Retention in skilled birth attendance (ANC4 &SBA)
Model II analyzed the factors associated with the continuation of care from pregnancy to having skilled birth attendance among women who received at least four ANC visits.
In the fully adjusted model, the odds of retention in SBA were higher among ANC clients whose pregnancy was intended (AOR= 6.28, 95% CI 1.56, 25.31); who experienced any kind of pregnancy-related complications (AOR= 2.73, 95% CI; 1.44, 5.19); and those who had better knowledge on key danger signs (AOR = 9.71, 95% CI; 4.56, 20.68) than their counterparts. In addition, women who had attended secondary and above education (AOR = 5.93, 95% CI = 1.92–18.34) and partnered with at least primary education (AOR = 1.63, 95% CI = 1.01–2.64) had a positive association with retention in skilled birth attendance. On the other hand, the age of the women showed an inverse relation with safe delivery; the odds of retention in SBA were seven times higher among ANC clients aged between 15–24 years (AOR = 6.96, 95% CI; 3.33, 14.54) than 35 years and above.
As a level 2 predictor, women who lived in urban areas (AOR = 4.08, 95% CI = 2.63–6.31) were found to be positively associated with receiving skilled attendance at birth. Similarly, women’s odds of giving birth to health facilities was 3.07 (AOR= 3.07, 95% CI; 1.27, 7.41) times higher for women resided near to health facilities that were more ready to deliver antenatal interventions than the women around less ready facilities to antenatal service (Table 4).
Retention in PNC within 48 hours after birth
Model III estimates the effects of predictors on the continuation of care from delivery to early post-delivery period among women who first received at least four antenatal care and skilled birth attendance (i.e. completion of the entire continuum of care).

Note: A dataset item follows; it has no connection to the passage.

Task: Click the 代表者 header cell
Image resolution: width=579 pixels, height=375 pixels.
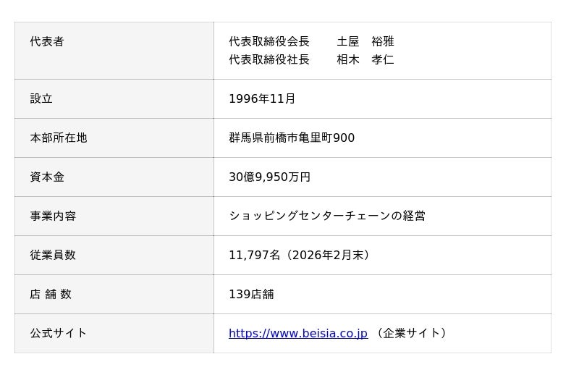Action: pyautogui.click(x=114, y=51)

Retention in the continuum was higher among mothers who initiated ANC within the first 16 weeks (AOR = 7.53, 95% CI; 2.94, 19.29) than those booked lately. In addition, women who received the recommended contents during ANC consultation, which are indications of ANC quality, were virtually three folds [AOR= 3.31, 95% CI; 1.08,10.16) more likely to complete the continuum of maternal care as compared to women received poor quality of antenatal care.

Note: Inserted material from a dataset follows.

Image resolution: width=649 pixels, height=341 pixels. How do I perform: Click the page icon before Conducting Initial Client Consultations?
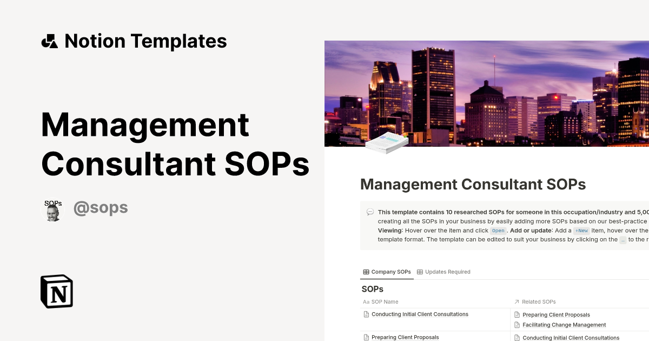point(366,314)
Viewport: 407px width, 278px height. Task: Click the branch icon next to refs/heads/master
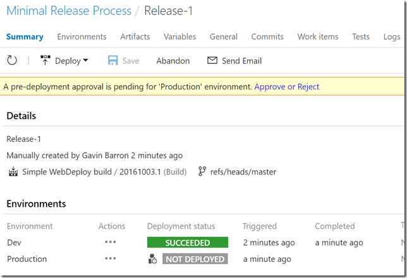pos(202,171)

Any history of poor fetal outcomes (e.g. abortion, stillbirth, and low birth weight) and mode of delivery were also important predictors in influencing the utilization of maternal health services. Women who had a history of poor fetal outcome before the last birth were 70 percent (AOR= 0.30, 95%CI; 0.12, 0.79) less likely to use all the maternal services compared to their counterparts. Similarly, the odds of retention in early PNC attendance decreases by 64% for women who delivered spontaneously than assisted deliveries, (AOR=0.36, 95%CI; 0.20, 0.68).

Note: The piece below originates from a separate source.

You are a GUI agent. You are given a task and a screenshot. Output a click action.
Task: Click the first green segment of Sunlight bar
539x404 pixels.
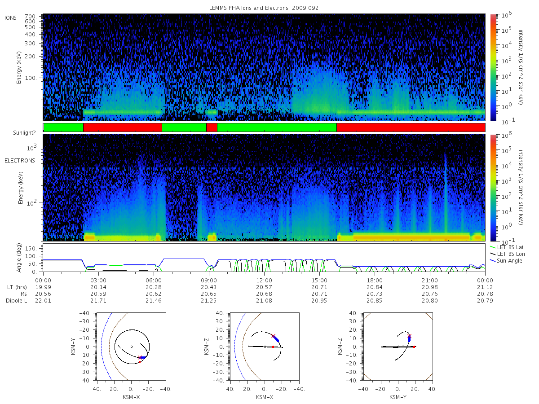point(64,127)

Women married to better-educated husbands were more likely to use facility-based delivery; the odds of retention in the use of postnatal care among women whose husbands were attending secondary or higher education were about three (AOR=2.48, 95%CI;1.07,5.73) times higher than those married to non-educated husbands. Likewise, housewives were 3.07 times (AOR=3.07, 95%CI; 0.38, 24.55) more likely to use all maternal services compared to professionally employed women. Women who mentioned at least two pregnancy danger signs were 2.64 (AOR=2.64; 95%CI; 1.27, 5.49) times more likely to complete the continuum than their counterparts (Table 4).